Soleil, sexe, samba, carnaval, pays du foot (du moins jusqu’à cette défaite à plate couture contre l’Allemagne en demi-finale de la Coupe du Monde), sans oublier la démocratie dynamique. Le Brésil a beau être l’une des plus grandes puissances discrètes de ce monde, il demeure submergé dans une avalanche de clichés.

La démocratie dynamique a certes fait honneur à sa réputation, lorsque la présidente Dilma Rousseff, candidate du Parti des travailleurs (PT) au pouvoir, a été réélue, ce dimanche 26 octobre 2014, à l’issue d’un deuxième tour serré contre le candidat de l’opposition, Aecio Neves, du Parti de la social-démocratie brésilienne (PSDB).

Un autre cliché la qualifierait de victoire des politiques centrées sur l’État contre les réformes structurelles, ou encore de victoire des dépenses sociales élevées contre une approche favorable aux entreprises, laissant ainsi entendre que le milieu des affaires est l’ennemi par excellence de l’égalité sociale.

Ouste les clichés. Laissons place à la devise nationale vénérée : Le Brésil n’est pas pour les débutants.

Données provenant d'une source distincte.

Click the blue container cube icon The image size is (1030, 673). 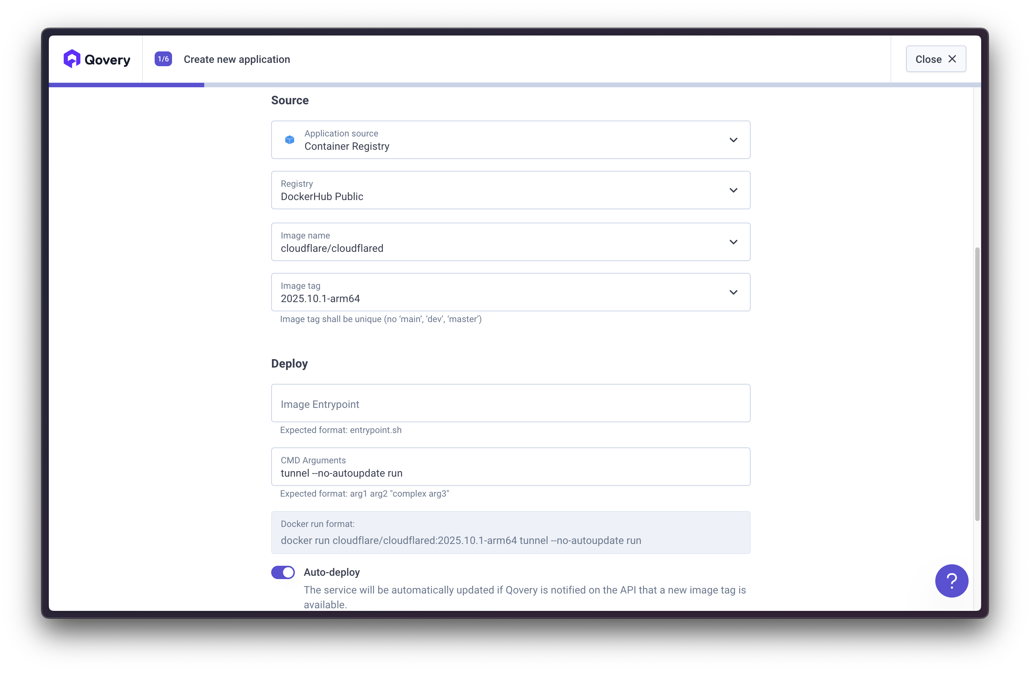(290, 140)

En effet. Le caractère complexe du Brésil a de quoi donner le tournis. À commencer sans doute par cette superposition de messages clés qu’un pays divisé a transmis à la gagnante des élections, Dilma Rousseff. Nous faisons partie d’une classe moyenne en pleine croissance. Nous sommes fiers de vivre dans un pays, où les inégalités s’aplanissent. Mais nous voulons que les services sociaux continuent de s’améliorer. Nous voulons plus d’investissements dans l’éducation. Nous voulons que l’inflation soit endiguée (elle ne l’est pas encore). Nous appuyons une lutte féroce contre la corruption (sur ce point, le Brésil de Dilma rejoint la Chine de Xi Jinping). Enfin, nous voulons continuer d’améliorer les choses, en nous fondant sur le succès économique de la dernière décennie.

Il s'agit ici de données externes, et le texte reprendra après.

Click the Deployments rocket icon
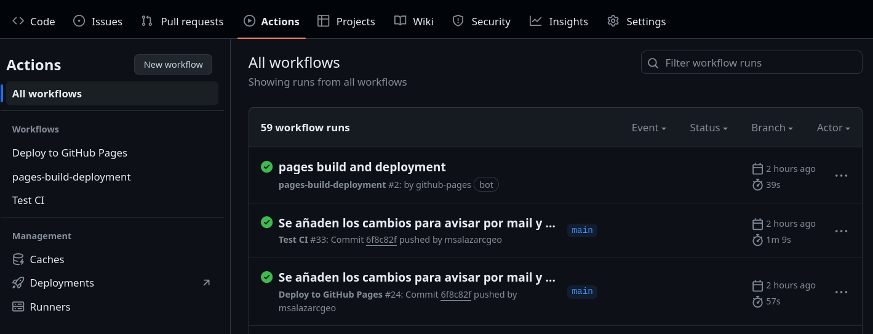This screenshot has width=873, height=334. [x=18, y=283]
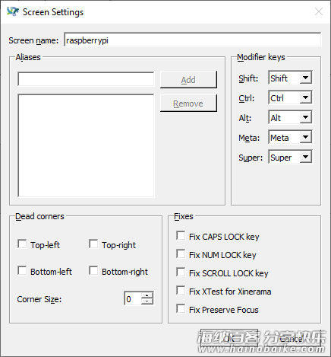
Task: Enable the Top-left dead corner
Action: click(22, 244)
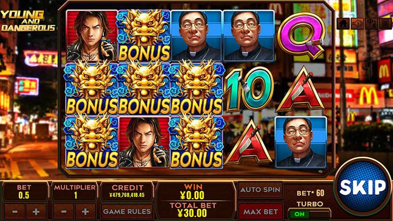Select the purple Q symbol on reels

tap(301, 35)
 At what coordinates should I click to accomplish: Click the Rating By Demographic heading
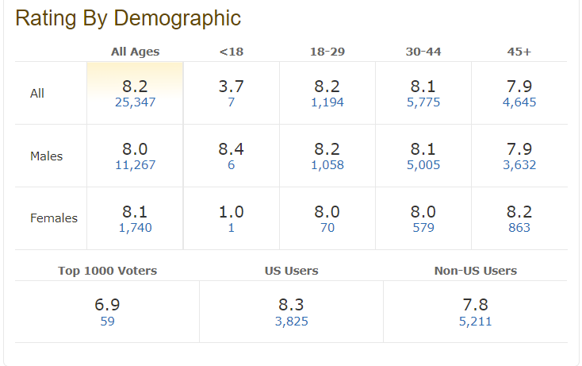pos(128,17)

Rousseff semble comprendre le message. Reste à savoir si elle pourra livrer la marchandise dans ce pays grand comme un continent, où les normes en matière d’éducation sont déplorables, où le secteur de la fabrication n’est pas vraiment concurrentiel sur les marchés mondiaux, et où la corruption a pris des proportions incontrôlables.

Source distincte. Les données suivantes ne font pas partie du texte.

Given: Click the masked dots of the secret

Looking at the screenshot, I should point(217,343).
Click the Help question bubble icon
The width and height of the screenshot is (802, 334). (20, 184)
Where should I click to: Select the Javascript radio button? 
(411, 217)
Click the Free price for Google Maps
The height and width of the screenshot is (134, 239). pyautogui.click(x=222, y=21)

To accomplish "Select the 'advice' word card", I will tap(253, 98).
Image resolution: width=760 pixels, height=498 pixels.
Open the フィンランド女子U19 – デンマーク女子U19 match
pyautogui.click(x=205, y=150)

Des élites ignorantes et arrogantes

La croissance du produit intérieur brut (PIB) du Brésil est rachitique, à peine 0,3 %. En jeter le blâme sur la crise mondiale est une excuse facile. Ses voisins sud-américains gagnent incontestablement du terrain en 2014, avec une croissance de 3,6 % dans le cas du Pérou, et de 4,8 % dans le cas de la Colombie.

Les chiffres ne sont pourtant pas tous aussi déprimants. Plus d’emplois sont créés. Le chômage est à la baisse (seulement 5,4 %). On investit davantage dans l’infrastructure sociale. Le salaire minimum a plus que triplé de 2002 à 2014. Le PIB par habitant a plus ou moins atteint 9 000 $, tandis que le coefficient de Gini, qui mesure l’inégalité sociale, a fléchi (données de 2012).

La production industrielle a retrouvé son niveau d’avant la crise mondiale de 2008. Le Brésil a remboursé toutes ses dettes au FMI. La dette publique en proportion du PIB est à la baisse (elle n’était que de 33,8 % en 2013). Les travailleurs ont plus de pouvoir d’achat, et ce, malgré l’inflation en hausse, signe d’une meilleure répartition des revenus.

Quatorze millions de familles bénéficient de programmes sociaux, soit l’équivalent d’environ 50 millions de Brésiliens. Ces mesures keynésiennes pourraient être sans doute qualifiées de trop peu, trop tard. Mais c’est tout de même un départ, dans un pays exploité depuis des siècles par des élites extrêmement ignorantes, arrogantes et rapaces.

On pourrait aussi reprocher au premier mandat de Rousseff à la présidence d’avoir été marqué par trop de concessions aux grandes banques (extrêmement rentables au Brésil), au puissant secteur de l’agroentreprise et au grand capital. Ce qui s’est produit, pour faire court, c’est que le Parti des travailleurs, de centre-gauche, s’est rapproché du centre et a été contraint de former des alliances oligarchiques peu recommandables. Résultat : une portion significative de sa base sociale, la classe ouvrière métropolitaine, tient maintenant beaucoup à la poursuite de son tout nouveau rêve de consommateur, qui l’a poussée à lorgner la droite comme alternative politique.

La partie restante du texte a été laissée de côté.